Lot’s of testing this weekend and it is working great so far.

Just wanted to share.

Oh, and we got clear tubing so we can see if there is any water sitting in it when not being used.

Very clever!

I treated myself to a Bar-Bar-A Horse Drinker for the pasture. :smiley:

Would love to see pictures!

Very clever!

I treated myself to a Bar-Bar-A Horse Drinker for the pasture. :D[/QUOTE]

Would these work in really cold climates like Northern Ontario? That Bar-Bar-A Horse Drinker looks awesome!

Yes I have bar bar a waterers and I live in Michigan. They are lovely!

Would these work in really cold climates like Northern Ontario? That Bar-Bar-A Horse Drinker looks awesome![/QUOTE]

Yes, you’d order the super insulated version.

Yes, the key to not frozen hoses is draining them after use. In my trainer’s barn, she has her hose on a wheel. Every single evning, after watering, before putting the barn to bed at night, the hose is wound up on the wheel, which has a crank handle, so you wind the hose round and round on the weel. Once wound up, the end attached to the hydrant is unhooked and hung up high around head height. Then the wheel is continued to wind round and round, not too fast, but fast enough you can hear all the water moving out the end of the hose, and it will, until all water has stopped draining fom the wheel of hose. This way these isn’t any frozen hose in the morning. Ta da. Takes bout 6 to 11 minutes. Worth it.
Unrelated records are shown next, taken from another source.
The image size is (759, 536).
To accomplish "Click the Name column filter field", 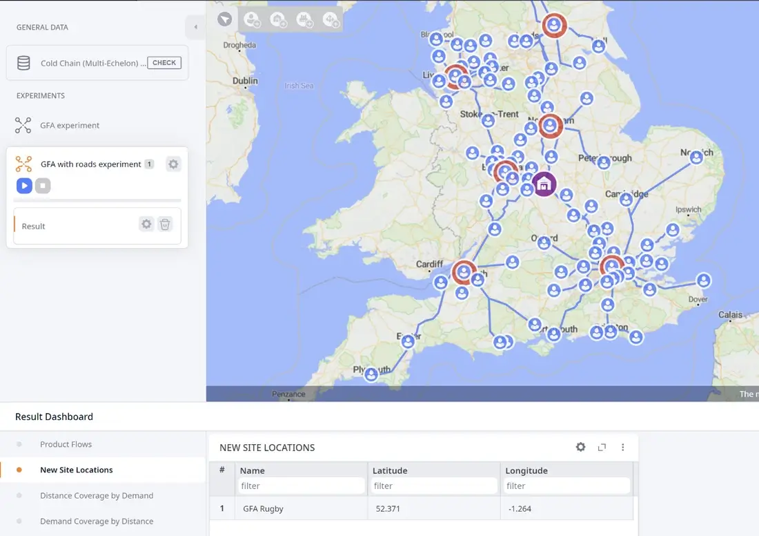I will [301, 486].
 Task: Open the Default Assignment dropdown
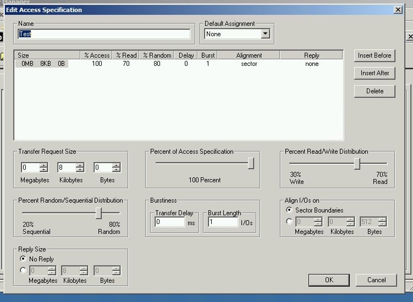click(266, 34)
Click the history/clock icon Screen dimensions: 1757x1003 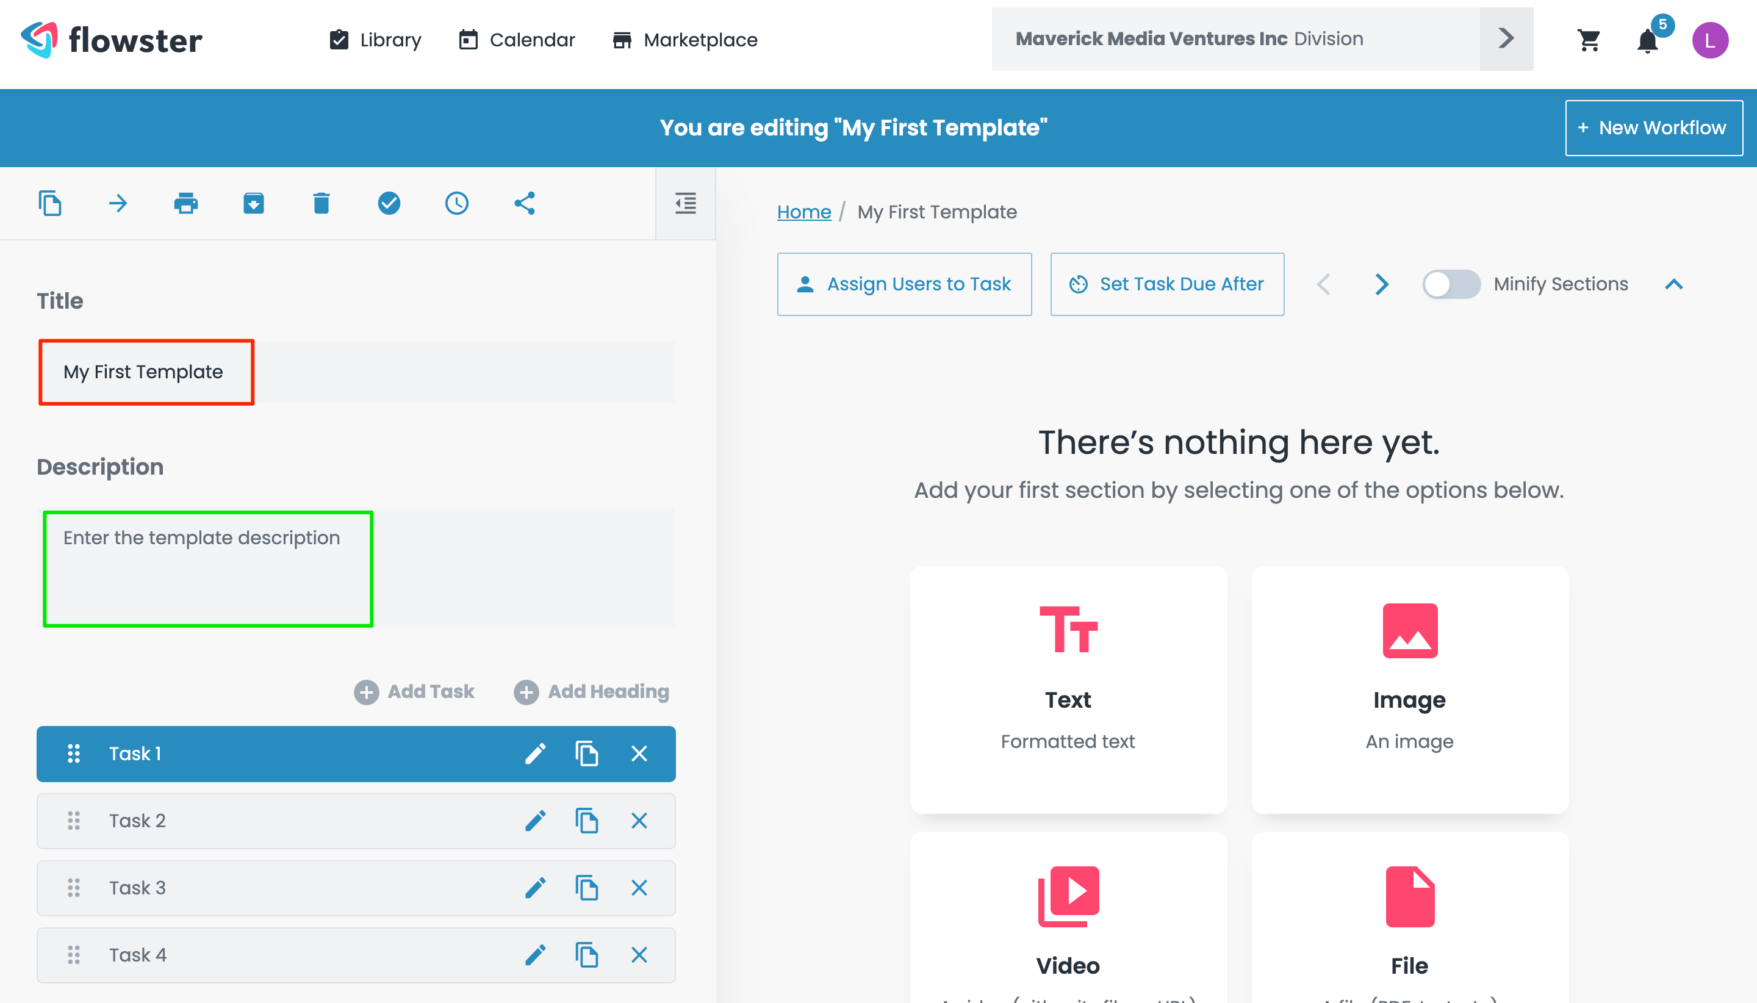(x=457, y=201)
Would love to see pictures![/QUOTE]

Highest point of the gravity system. You can see in the back we weren’t done. That pipe will eventually head out side.


High point between two stalls. The stall on the left if the final spigot. When the water turns off we just drain the remaining water into the bucket.


Close up of a valve that isn’t attached to the final shower hose yet.


We went with shower hoses because they are flexible enough to hang inside while being used but be pulled out of the stall when not in use. Read too many stories on here and other places of horses destroying or getting hurt on interior stall plumbing.


Same hose hanging outside the stall:


Our OMG IT WORKS moment (as a note, yes I cleaned that bucket afterwards):


No pictures of the outside, by time we were done it was too dark.

The piping goes outside, then down to where it converts to a short hose that then attaches via a high quality quick connect to our no frost hydrant. After each use the hose is unhooked so it can drain. All tubes on the inside are see through so we know the water drained out correctly.

So far no issues since we have had it up. As I clean each stall I fill the water and then move on to the next stall.

What a genius idea, thanks for sharing the pics! Your barn is lovely.